Oleh : M Sunyoto
IndependensI.com – Menguatnya persekutuan kekuatan politik di tingkat elite dan hilangnya kekuatan oposisi terhadap pemerintah dapat berdampak buruk bagi perkembangan demokrasi.
Demokrasi yang sehat sedikitnya mengandaikan adanya kekuatan oposisi yang relatif seimbang. Tanpa oposisi yang seimbang, apalagi jika kalangan oposisi memilih menjadi bagian dari pemerintahan, peluang lahirnya oligarki di kalangan elite terbuka lebar.
Situasi yang kurang menguntungkan bagi demokrasi itu bisa menjadi mimpi buruk bagi rakyat. Dalam konteks perpolitikan Indonesia mutakhir, munculnya spekulasi bahwa Ketua Umum DPP Partai Gerindra Prabowo Subianto kemungkinan akan menjadi calon wakil presiden bagi petahana Joko Widodo pada laga Pilpres 2019 diharapkan tak akan terwujud.
Sampai saat ini, kemungkinan penyatuan kekuatan politik di kubu Jokowi dan pesaing terberatnya Prabowo hanya digaungkan oleh orang-orang di sekitar kedua kubu. Jokowi sendiri dan Megawati Soekarnoputri yang menjadi pengambil keputusan strategis dalam pencapresan Jokowi belum berkomentar tentang penyatuan itu. Namun, dari pihak Prabowo, ada pernyataan bahwa dia akan maju sebagai capres.
Jika dipandang dari kepentingan masa depan politik parpol pendukung petahana, masuknya wacana Prabowo sebagai cawapres bagi Jokowi juga bukan merupakan kabar yang sedap.
Kalangan pendukung utama koalisi petahana, seperti Partai Demokrasi Indonesia Perjuangan dan Partai Golkar, tentu akan berpikir panjang untuk menyepakati gagasan menerima Prabowo sebagai cawapres bagi Jokowi.

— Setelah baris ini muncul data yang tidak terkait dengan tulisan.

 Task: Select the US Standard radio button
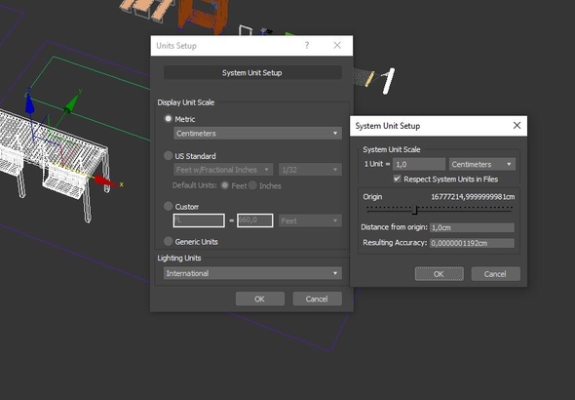169,156
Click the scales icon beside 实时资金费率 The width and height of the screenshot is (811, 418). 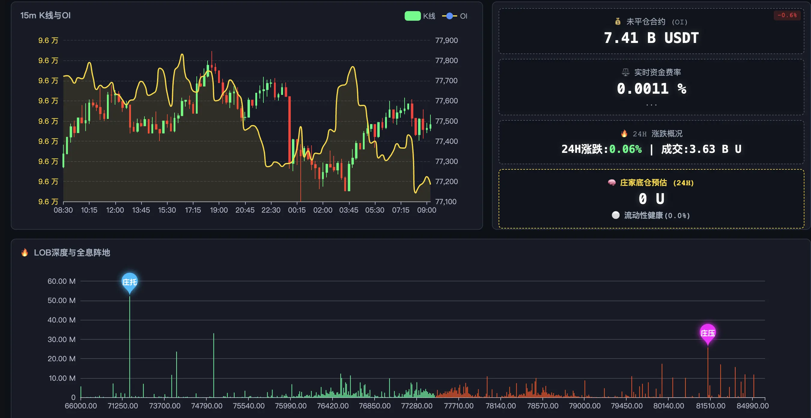point(625,72)
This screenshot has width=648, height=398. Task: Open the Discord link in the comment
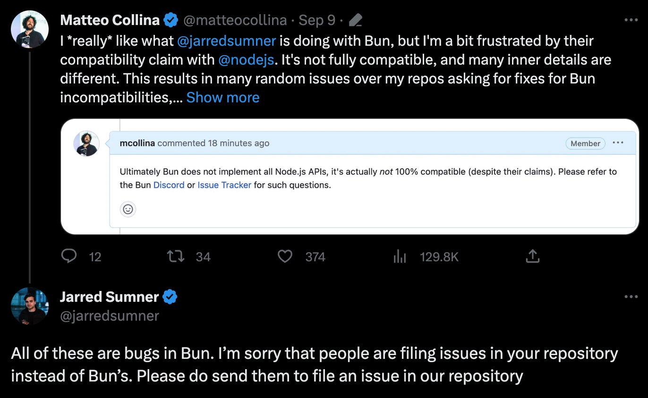pos(169,185)
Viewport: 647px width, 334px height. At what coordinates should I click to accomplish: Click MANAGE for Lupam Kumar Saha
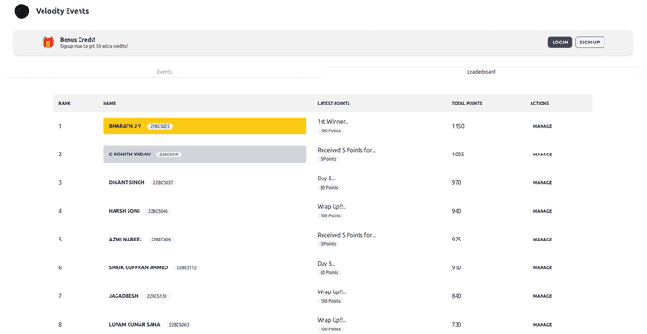tap(543, 325)
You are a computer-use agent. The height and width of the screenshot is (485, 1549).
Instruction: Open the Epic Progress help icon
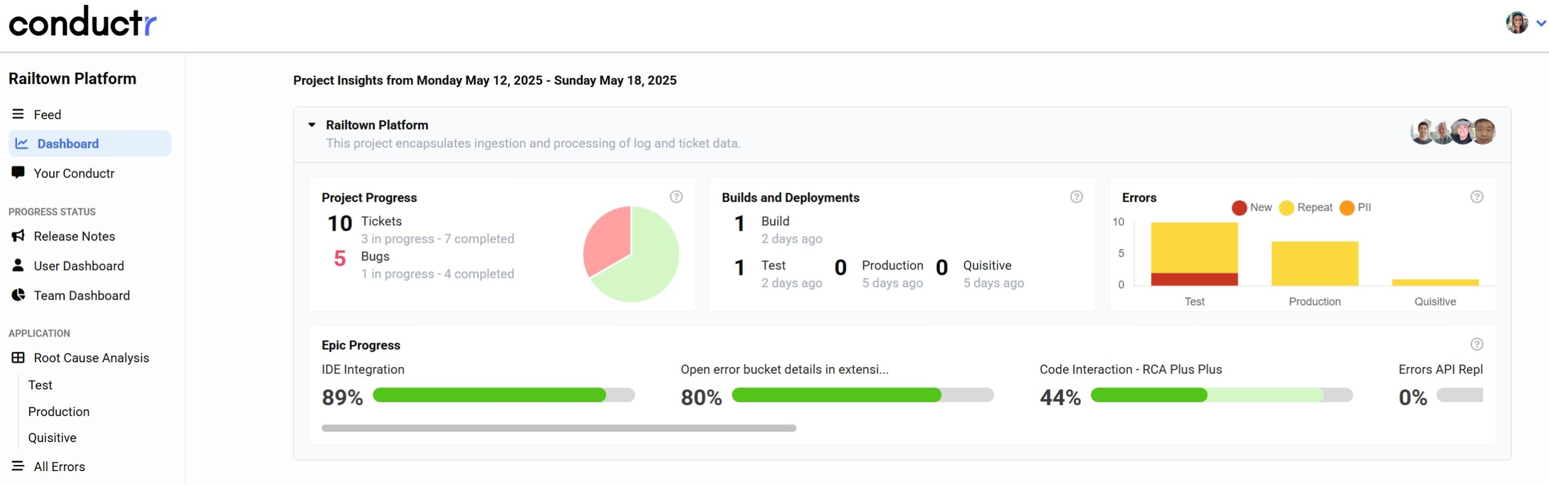pos(1476,345)
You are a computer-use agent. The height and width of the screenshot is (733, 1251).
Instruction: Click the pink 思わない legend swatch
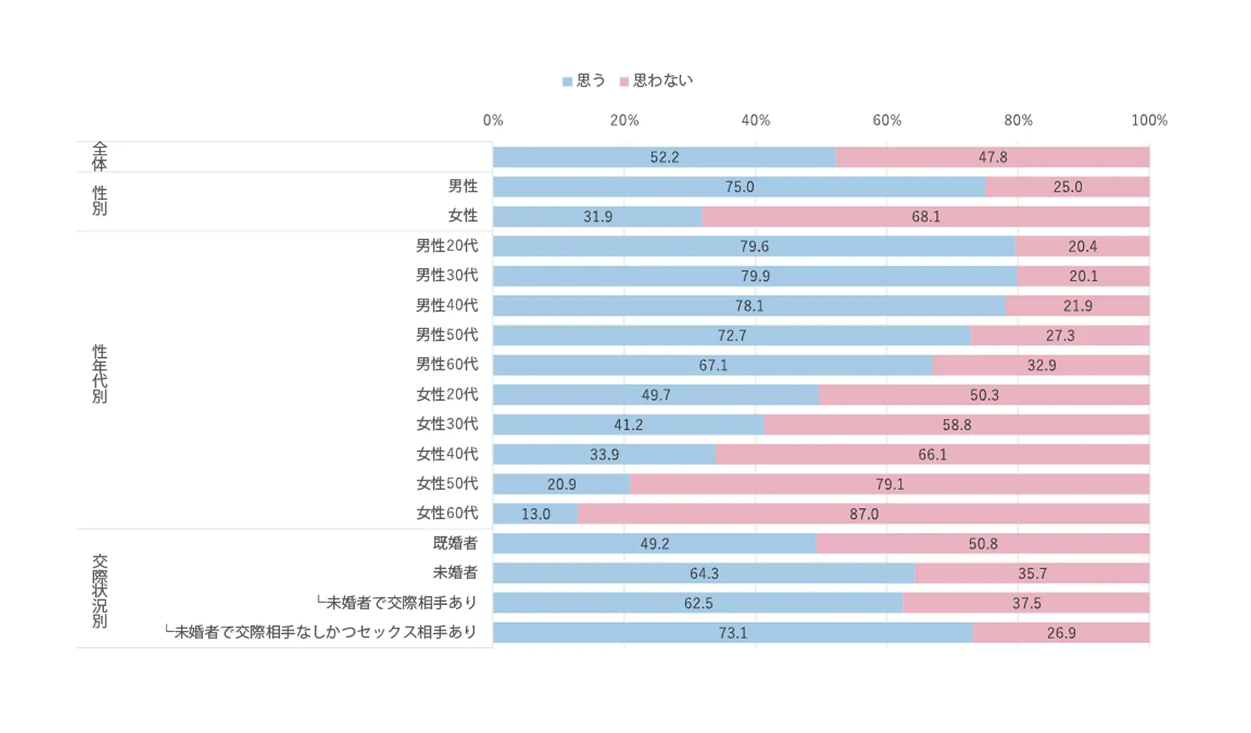pos(624,81)
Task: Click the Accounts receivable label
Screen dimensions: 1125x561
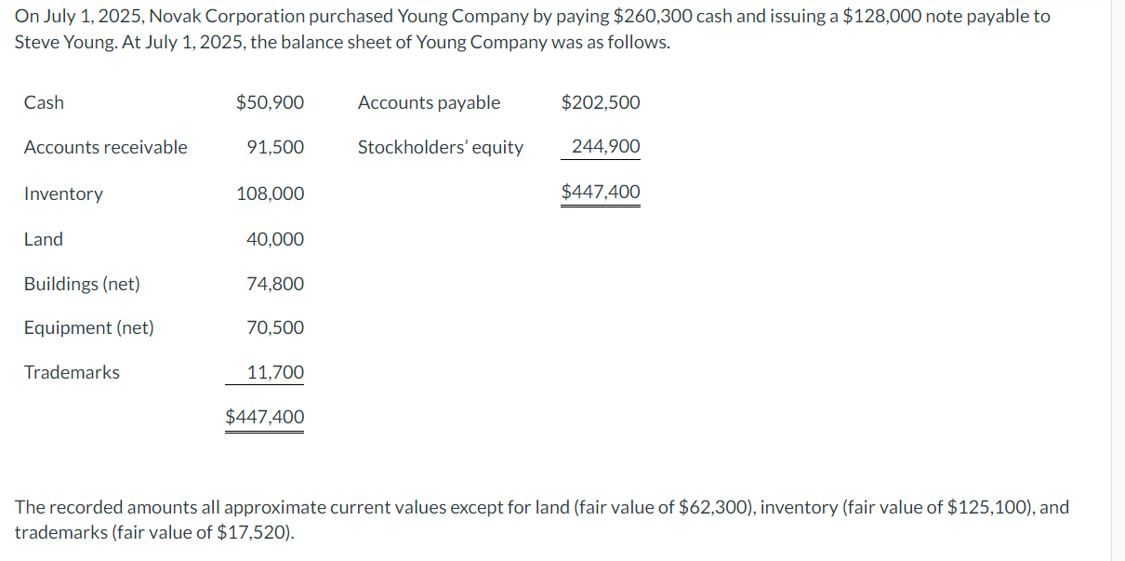Action: (105, 147)
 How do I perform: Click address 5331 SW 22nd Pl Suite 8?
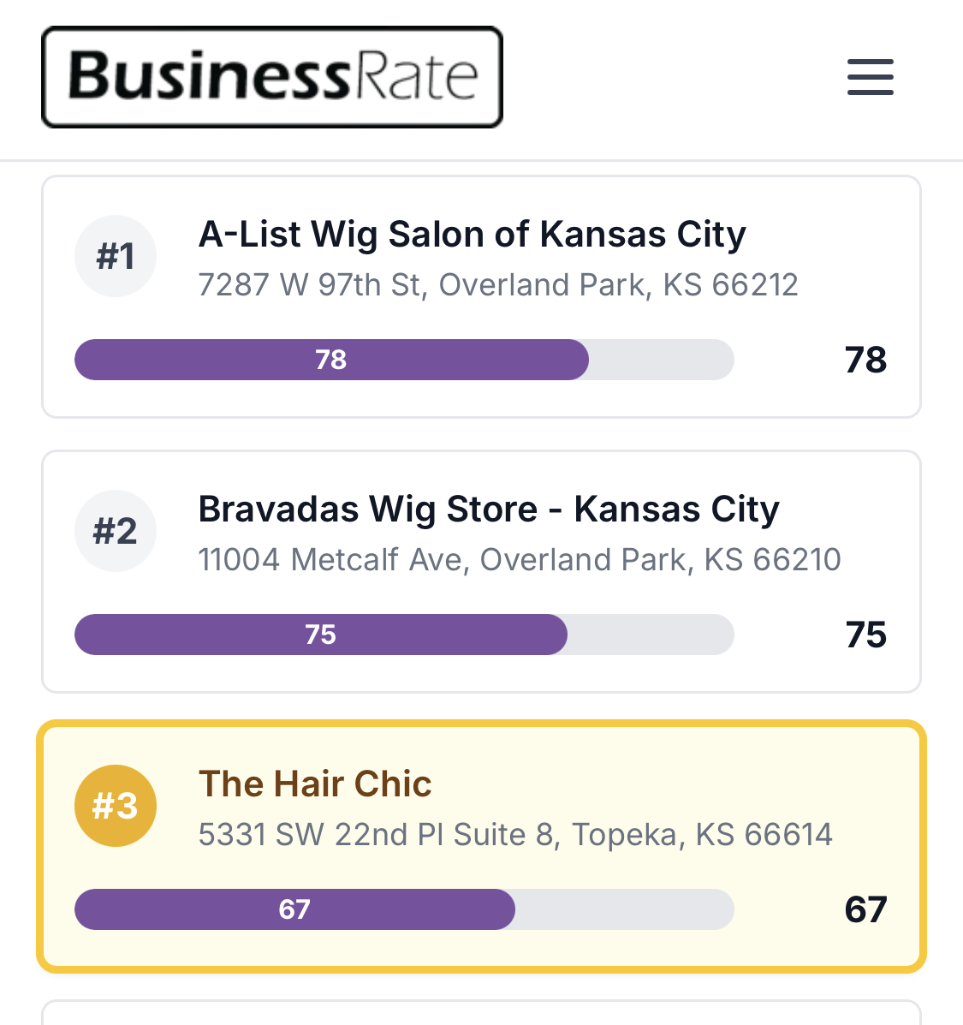514,835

Seperti analisis sejumlah pengamat politik bahwa perebutan kursi presiden yang lebih seru justru terjadi pada tahun 2024, saat Jokowi tak lagi berlaga dalam pilpres.

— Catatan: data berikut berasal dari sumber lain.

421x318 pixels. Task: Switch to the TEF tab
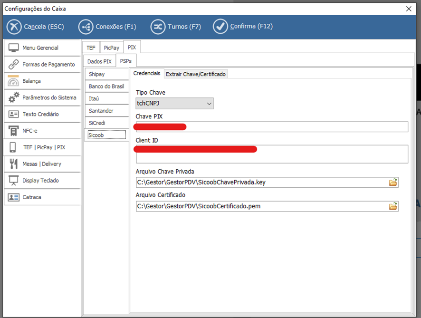(x=91, y=48)
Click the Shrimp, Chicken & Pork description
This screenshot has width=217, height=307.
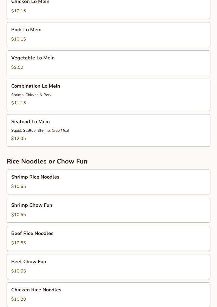tap(31, 95)
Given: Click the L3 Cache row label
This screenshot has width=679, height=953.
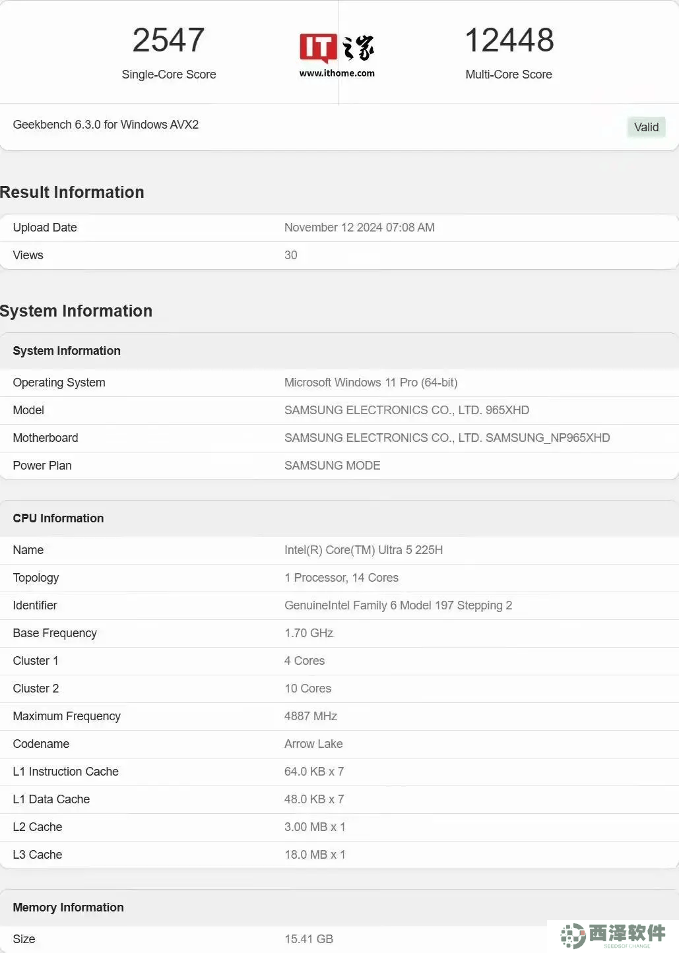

Itu sebabnya partai-partai politik pendukung petahana saling berebut untuk menyodorkan orang-orang terbaik mereka menjadi cawapres bagi Jokowi.
Munculnya spekulasi penyatuan kubu Jokowi dan kubu Prabowo didasari oleh kekhawatiran tentang terjadinya perpecahan akibat pertarungan ulang kedua kubu pada Pilpres 2019.

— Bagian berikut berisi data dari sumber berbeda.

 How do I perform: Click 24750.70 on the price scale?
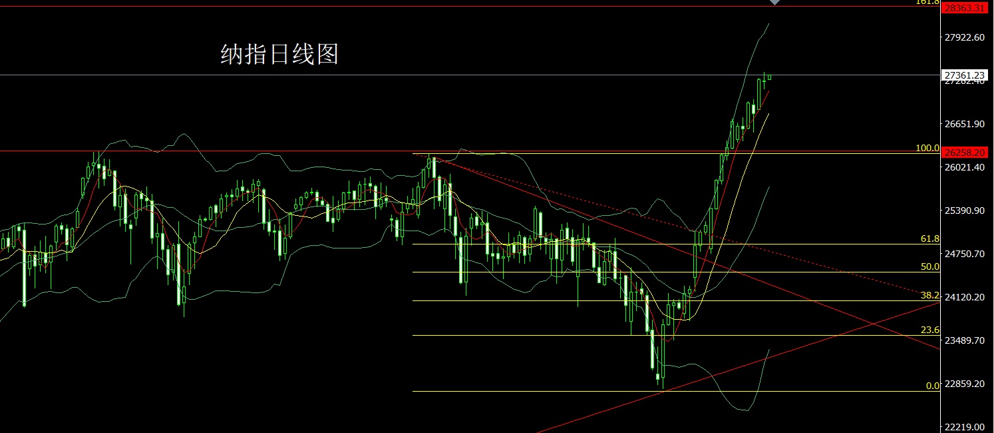(x=965, y=254)
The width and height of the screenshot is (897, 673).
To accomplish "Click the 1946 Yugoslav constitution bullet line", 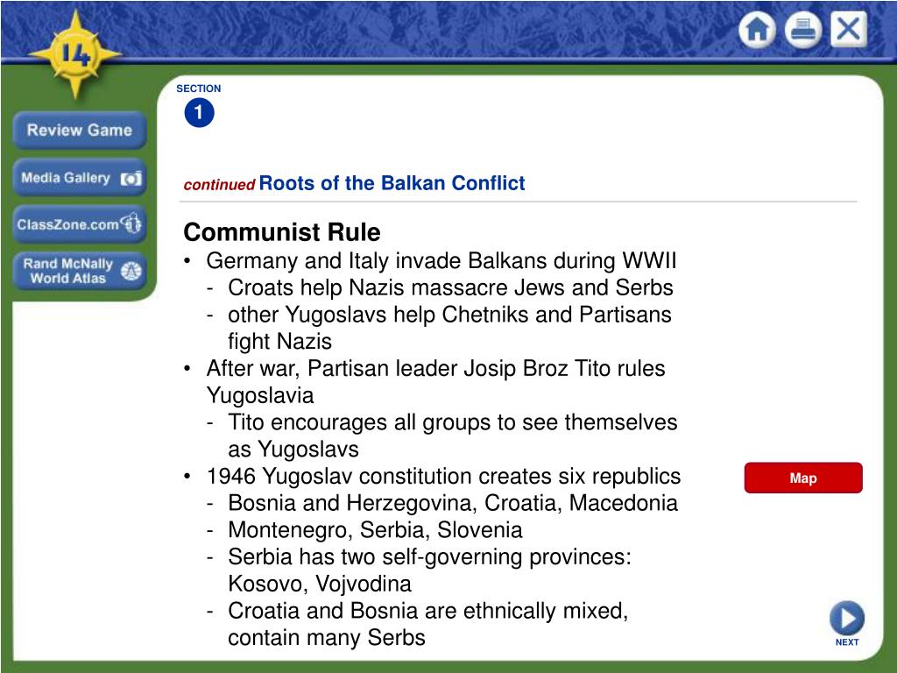I will pyautogui.click(x=443, y=476).
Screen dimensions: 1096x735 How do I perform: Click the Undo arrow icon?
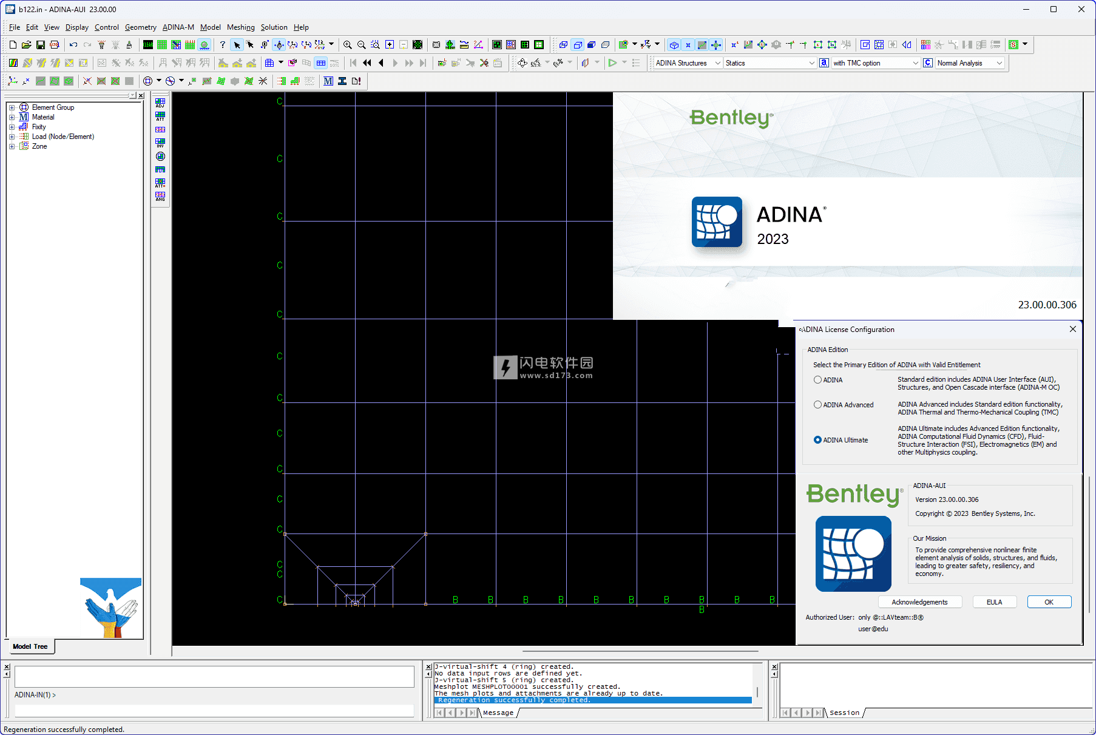(73, 45)
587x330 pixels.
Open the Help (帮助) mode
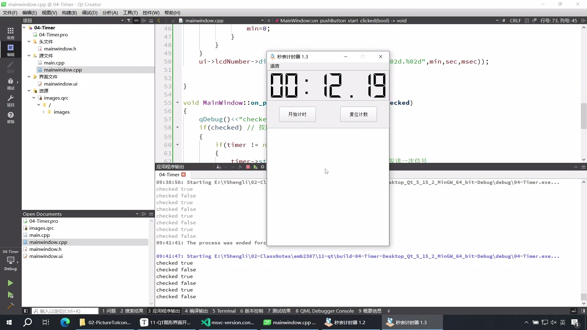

Cukup disayangkan bahwa kekhawatiran semacam itu dijadikan argumen untuk menggiring opini publik bahwa Jokowi perlu menjadikan Prabowo sebagai cawapresnya untuk menghindari tragedi perpecahan yang membahayakan keutuhan NKRI.
Tentu saja kekhawatiran itu berlebihan dan tampaknya elite politik, baik di kubu Jokowi maupun Prabowo, tak perlu termakan oleh kekhawatiran yang sempat disuarakan oleh Ketua Umum Partai Persatuan Pembangunan (PPP) Romahurmuziy.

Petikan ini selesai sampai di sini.